[Problem to solve]: Find the line with "Open See more options menu" in the entries below. Repeat it, every following line, and the line with "Task: Select the 79% score value", exactly and with nothing added.

[Listed entries]:

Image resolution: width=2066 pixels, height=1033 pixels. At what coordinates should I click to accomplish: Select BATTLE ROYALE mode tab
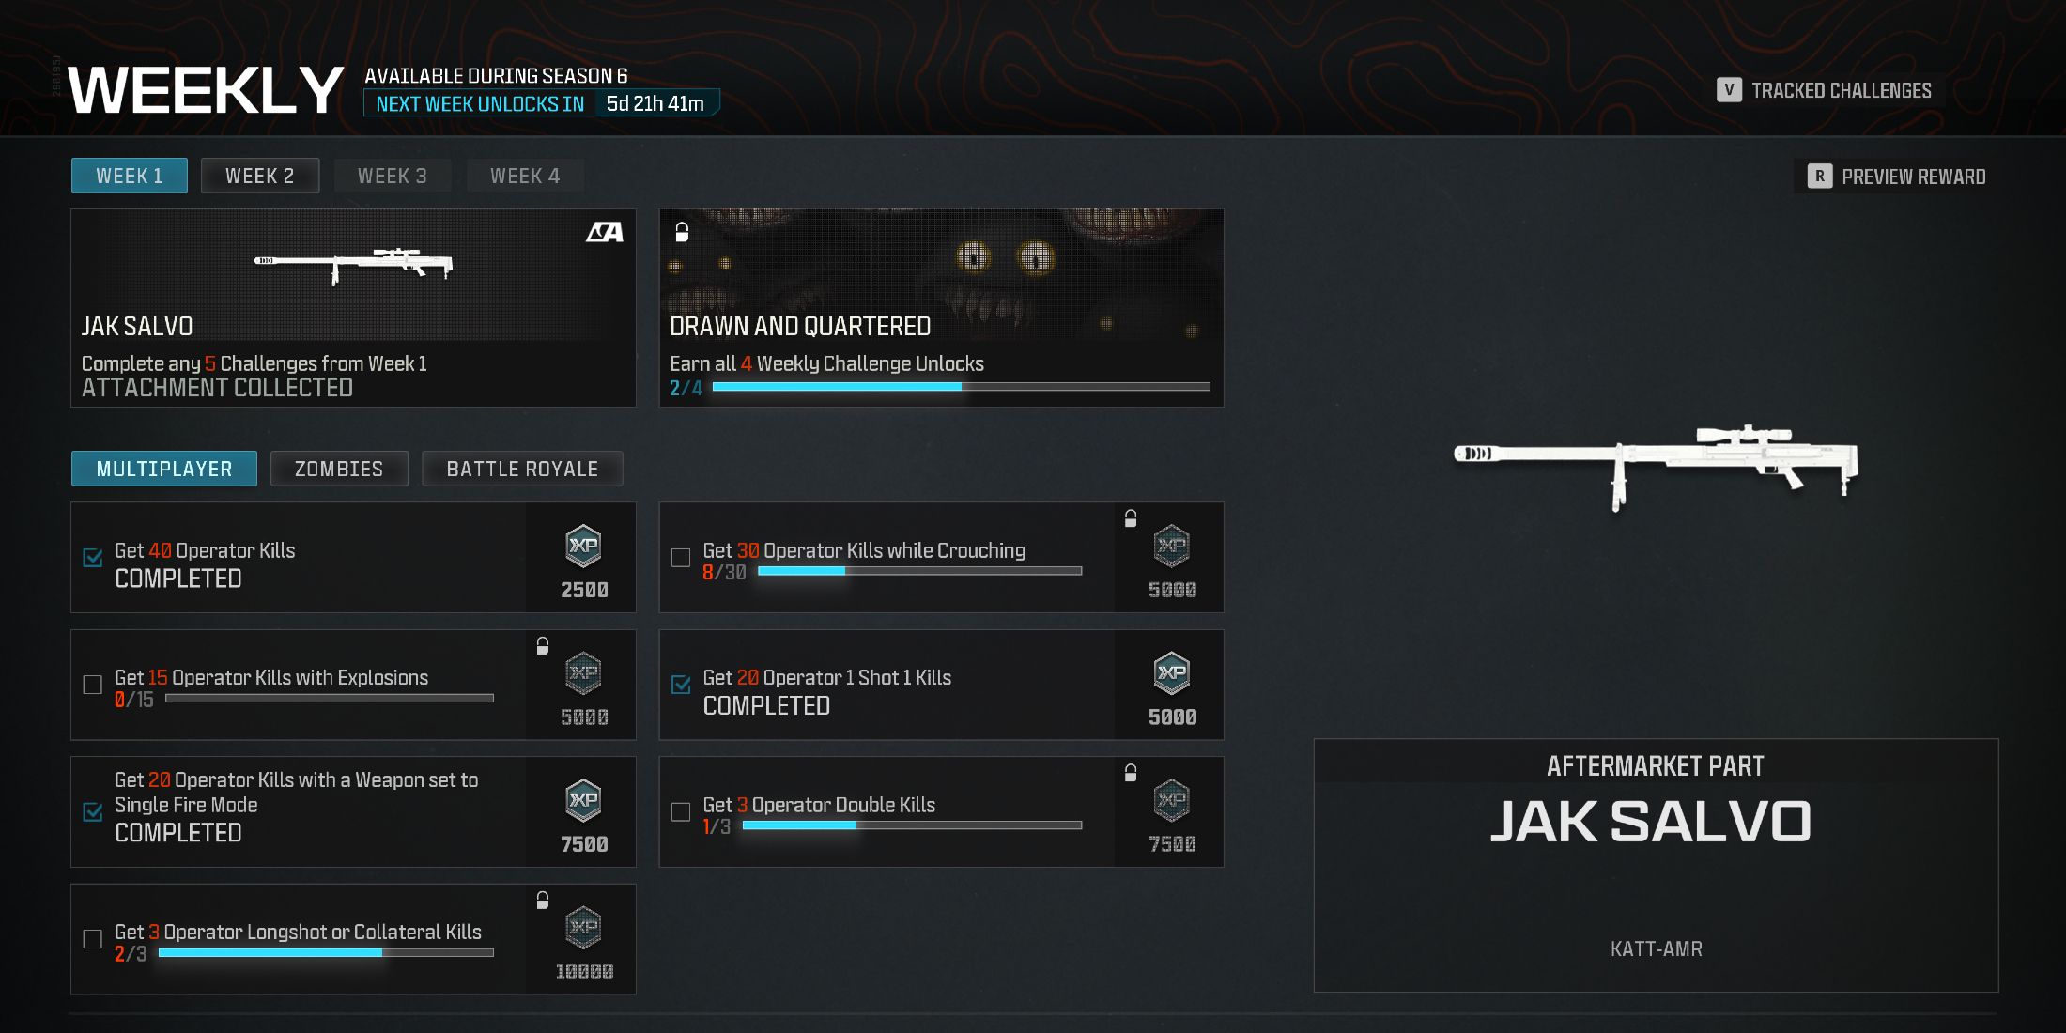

--

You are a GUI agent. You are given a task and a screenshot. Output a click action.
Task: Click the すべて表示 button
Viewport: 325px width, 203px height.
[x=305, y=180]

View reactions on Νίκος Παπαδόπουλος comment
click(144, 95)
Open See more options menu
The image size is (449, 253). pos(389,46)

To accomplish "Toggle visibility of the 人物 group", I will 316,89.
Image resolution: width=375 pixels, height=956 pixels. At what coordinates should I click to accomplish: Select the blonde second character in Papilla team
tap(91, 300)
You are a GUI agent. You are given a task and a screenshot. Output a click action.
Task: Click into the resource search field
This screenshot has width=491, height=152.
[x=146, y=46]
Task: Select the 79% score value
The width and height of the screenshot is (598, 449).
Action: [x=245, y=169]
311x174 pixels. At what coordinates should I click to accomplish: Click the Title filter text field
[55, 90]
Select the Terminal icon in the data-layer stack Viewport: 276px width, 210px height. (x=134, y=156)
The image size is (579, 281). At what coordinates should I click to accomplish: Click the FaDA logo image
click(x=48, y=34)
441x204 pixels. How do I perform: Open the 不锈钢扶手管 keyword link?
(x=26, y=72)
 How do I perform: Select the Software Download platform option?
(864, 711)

...

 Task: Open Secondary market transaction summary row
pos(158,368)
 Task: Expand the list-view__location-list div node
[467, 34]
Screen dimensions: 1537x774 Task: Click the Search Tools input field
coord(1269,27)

[Exercise result]:
Open See more options menu
The image size is (449, 253). pos(389,46)

To accomplish "Toggle visibility of the 人物 group", I will 316,89.
Image resolution: width=375 pixels, height=956 pixels. At what coordinates should I click to accomplish: Select the blonde second character in Papilla team
tap(91, 300)
You are a GUI agent. You are given a task and a screenshot. Output a click action.
Task: Click into the resource search field
This screenshot has width=491, height=152.
[x=146, y=46]
Task: Select the 79% score value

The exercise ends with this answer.